Yok mu sahip çıkan diye, bayramın ilk günü ortaya ısmarlamıştım. Gerdan tatlısı, ehil ellerden bir sahip buldu.
Siz onu içeride ve dışarıda ses getiren enstalasyonlarından, mitolojik motifli tablolarından, eski Haliç Tersanesi'nde yapımı süren devasa Ölümsüzlük Odası'nı daha bitirmeden kopardığı gürültüden biliyorsunuz...
Ya da mesela 'Adem ile Havva' serisinden bir eseri, daha yeni Antalya Film Festivali'nin bu yılki sanatsal afişi seçildi diye biliyorsunuz...
Yanlış bilmiyorsunuz ama eksik.
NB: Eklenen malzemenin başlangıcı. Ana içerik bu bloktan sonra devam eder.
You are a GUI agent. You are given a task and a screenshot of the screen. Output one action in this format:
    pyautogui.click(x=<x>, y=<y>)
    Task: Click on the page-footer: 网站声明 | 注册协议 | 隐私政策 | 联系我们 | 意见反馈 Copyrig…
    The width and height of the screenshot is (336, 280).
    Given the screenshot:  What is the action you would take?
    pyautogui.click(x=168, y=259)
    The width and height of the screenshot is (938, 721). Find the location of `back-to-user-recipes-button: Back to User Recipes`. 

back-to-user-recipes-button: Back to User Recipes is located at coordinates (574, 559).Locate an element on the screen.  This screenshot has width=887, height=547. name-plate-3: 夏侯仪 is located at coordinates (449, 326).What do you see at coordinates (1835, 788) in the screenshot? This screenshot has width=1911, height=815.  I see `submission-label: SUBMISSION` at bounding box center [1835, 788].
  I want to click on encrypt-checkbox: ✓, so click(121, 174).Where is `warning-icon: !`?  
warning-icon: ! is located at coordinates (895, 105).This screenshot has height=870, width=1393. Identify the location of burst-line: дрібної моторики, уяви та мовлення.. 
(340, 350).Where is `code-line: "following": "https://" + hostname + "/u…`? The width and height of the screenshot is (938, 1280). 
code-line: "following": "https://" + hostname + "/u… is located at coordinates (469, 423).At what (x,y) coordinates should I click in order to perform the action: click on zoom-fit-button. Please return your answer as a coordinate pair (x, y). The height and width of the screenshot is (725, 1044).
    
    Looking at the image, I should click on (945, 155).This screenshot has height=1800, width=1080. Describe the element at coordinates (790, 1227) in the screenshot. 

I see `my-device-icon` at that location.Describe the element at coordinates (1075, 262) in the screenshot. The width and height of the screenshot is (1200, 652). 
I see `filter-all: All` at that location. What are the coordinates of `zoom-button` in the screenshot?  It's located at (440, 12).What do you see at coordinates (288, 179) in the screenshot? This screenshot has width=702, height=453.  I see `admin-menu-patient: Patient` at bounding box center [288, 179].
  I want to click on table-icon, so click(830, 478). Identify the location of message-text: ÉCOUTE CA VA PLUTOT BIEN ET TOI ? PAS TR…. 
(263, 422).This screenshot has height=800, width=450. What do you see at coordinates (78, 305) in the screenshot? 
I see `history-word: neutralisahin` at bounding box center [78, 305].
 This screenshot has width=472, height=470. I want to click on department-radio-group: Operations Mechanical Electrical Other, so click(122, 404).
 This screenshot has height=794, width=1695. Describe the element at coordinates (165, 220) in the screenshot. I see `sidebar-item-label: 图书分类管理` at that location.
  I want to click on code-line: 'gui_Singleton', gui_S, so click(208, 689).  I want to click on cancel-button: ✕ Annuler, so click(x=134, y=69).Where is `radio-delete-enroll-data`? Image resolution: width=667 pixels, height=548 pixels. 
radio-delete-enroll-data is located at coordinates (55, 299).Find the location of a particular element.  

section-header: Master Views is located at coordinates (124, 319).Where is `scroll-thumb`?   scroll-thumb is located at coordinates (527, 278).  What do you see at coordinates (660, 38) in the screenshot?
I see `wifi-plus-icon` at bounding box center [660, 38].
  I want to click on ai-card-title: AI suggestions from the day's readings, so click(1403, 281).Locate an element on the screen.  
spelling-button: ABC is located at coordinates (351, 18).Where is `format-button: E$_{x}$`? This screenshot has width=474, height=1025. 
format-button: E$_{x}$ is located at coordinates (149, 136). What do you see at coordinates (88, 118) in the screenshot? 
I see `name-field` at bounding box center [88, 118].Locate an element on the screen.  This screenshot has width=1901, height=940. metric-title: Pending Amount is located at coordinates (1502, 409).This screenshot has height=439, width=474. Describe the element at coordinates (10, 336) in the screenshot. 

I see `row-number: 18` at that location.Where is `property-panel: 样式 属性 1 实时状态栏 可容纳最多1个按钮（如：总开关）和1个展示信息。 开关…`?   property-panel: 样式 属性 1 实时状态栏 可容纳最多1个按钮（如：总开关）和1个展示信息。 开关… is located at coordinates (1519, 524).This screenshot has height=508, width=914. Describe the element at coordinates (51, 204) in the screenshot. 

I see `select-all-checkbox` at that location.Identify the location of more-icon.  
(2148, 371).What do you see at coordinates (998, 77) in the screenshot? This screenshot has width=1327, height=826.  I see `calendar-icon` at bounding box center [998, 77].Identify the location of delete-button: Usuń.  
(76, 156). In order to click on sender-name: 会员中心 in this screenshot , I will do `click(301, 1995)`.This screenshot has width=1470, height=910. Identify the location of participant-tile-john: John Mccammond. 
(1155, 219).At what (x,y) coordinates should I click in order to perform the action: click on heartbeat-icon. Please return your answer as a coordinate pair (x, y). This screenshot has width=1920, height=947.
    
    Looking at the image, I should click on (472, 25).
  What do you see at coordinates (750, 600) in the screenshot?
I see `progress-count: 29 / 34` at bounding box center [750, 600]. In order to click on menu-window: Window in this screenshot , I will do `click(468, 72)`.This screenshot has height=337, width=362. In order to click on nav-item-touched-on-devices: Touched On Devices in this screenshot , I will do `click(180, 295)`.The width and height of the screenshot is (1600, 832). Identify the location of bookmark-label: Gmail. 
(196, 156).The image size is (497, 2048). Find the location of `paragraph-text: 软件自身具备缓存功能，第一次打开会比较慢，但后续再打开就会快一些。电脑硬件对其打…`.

Sanatçı Ahmet Güneştekin'in bugüne kadar hiç bilmediğiniz bir yanını açıklıyorum.
Benden duymuş olmayın. Kendisi dünyada kabul görmüş otodidakt bir sanatçı olduğu gibi, gastronomi literatürüne geçecek kadar da hudayinabit bir şeftir.
Yani kendi kendini yetiştirmiş, melekelerini kendisi keşfedip geliştirmiş çok yönlü, farklı disiplinlerde eser veren nadir sanatçılarımızdan olur.
Pratiğini fahri çeşnicibaşılık düzeyine taşıyarak ustalaştığı branşlardan biri de işte bu. Özellikle et yemeklerinde, hemen bütün çeşitleri ve türevleriyle bu dalın değme şeflerine taş çıkartan Allah vergisi bir hüneri var.
Mutfak sanatlarındaki yeteneği, resim ve enstalasyon kabiliyetinden hiç aşağı değil, rahatlıkla söyleyebilirim. Yine doğuştan geliyor, yine gözlem ve deneyimle zenginleşiyor, yine büyük bir zevkle performe ediliyor.
En az eserleri kadar sanatsal, provokatif ve sansayonel bir yemek ustası Güneştekin.
Hep kapalı devre yankılanan bir sırrımızı ifşa etmiş oldum gerçi. Gizli yemek cemiyetimizin artık bir gizliliği kalmadı. Umarım mahrem kalması gereken bir sırrı dışarı sızdırdığım ve elebaşımızı ele verdiğim için kimseyi kızdırmamışımdır.
Cezaya uğramak istemem. Haftalık örgütlü ziyafet faaliyetlerimizden bir süreliğine yasaklanmak, tadım içtimalarımızdan geçici men edilmek bile ağır ceza olur.
Hele gazetecilik suçmuş gibi cemiyet üyeliğimin askıya alınmasını, icra edilecek toplu yeme içme eylemlerine katılım hakkımın iptalini, müdavimlikten çıkarılmamı ya da kalıcı ihracımı filan düşünmek bile istemiyorum. Hücre hapsine atılmak gibidir sofradan dışlanmak, maazallah!...Cemiyetimiz affetsin, niyetim amaç birliğimize ihanet değil. Aynı doğrultuda çalışmaya devam etme azmimi, boğaz sadakati ve göbekten bağlılıkla koruyorum.
Fakat daha fazla saklayamadım. Çünkü Güneştekin büyük bir duyarlılık ve kadirşinaslık gösterdi.
Madem bu gerdan tatlısı, Osmanlı'nın kayıp lezzetlerindendir, kayıtsız kalamam diyerek sorumluluk üstlendi...
Madem ki kurban bayramlarının unutulan tadıdır, ortada bırakamayız dedi ve elini taşın altına koydu...
O ki ecdadın damak gustosuna sahip çıktı...
O ki hiç tadamayacak mıyım diye iç geçirmeme daha fazla dayanamadı ve klubün menüsüne bu sezon gerdan tatlısını da ekledi...
O ki; bırak sektörel çetelere sipariş etmeyi, ne anlar kavurmacılar, şu gurme gündemine, bu lokanta menüsüne almazsa almasın, kardeşime ben dik alasını tattırırım, Michelin yıldızlısı da kim, benim diyene dil dökme, biz ne güne buradayız dedi...
O ki iştahıma bayram
yaptırdı...
Yazmamazlık edemezdim.
Güneştekin, Refik Halid Karay reçetesine bağlı kalmayacak. Adeti olduğu üzere, bu geleneksel bayram spesiyalitesini, sanatsal dokunuşlarla özgünleştirecek, kendi spesiyali haline getirecek.
Ben sabırszlıkla ip çekerken siz de boş beklemeyin. Kurbanın ilk günü yazdım tarifini. Mektepli şeflerden hayır yok. Evdeki diplomasız şeflerin becerisine havale. Koyun gerdanına kendi ağız tadınızı katarak pişirmeyi deneyin, alaylı gurme mideniz bu şaheserle bayram etsin.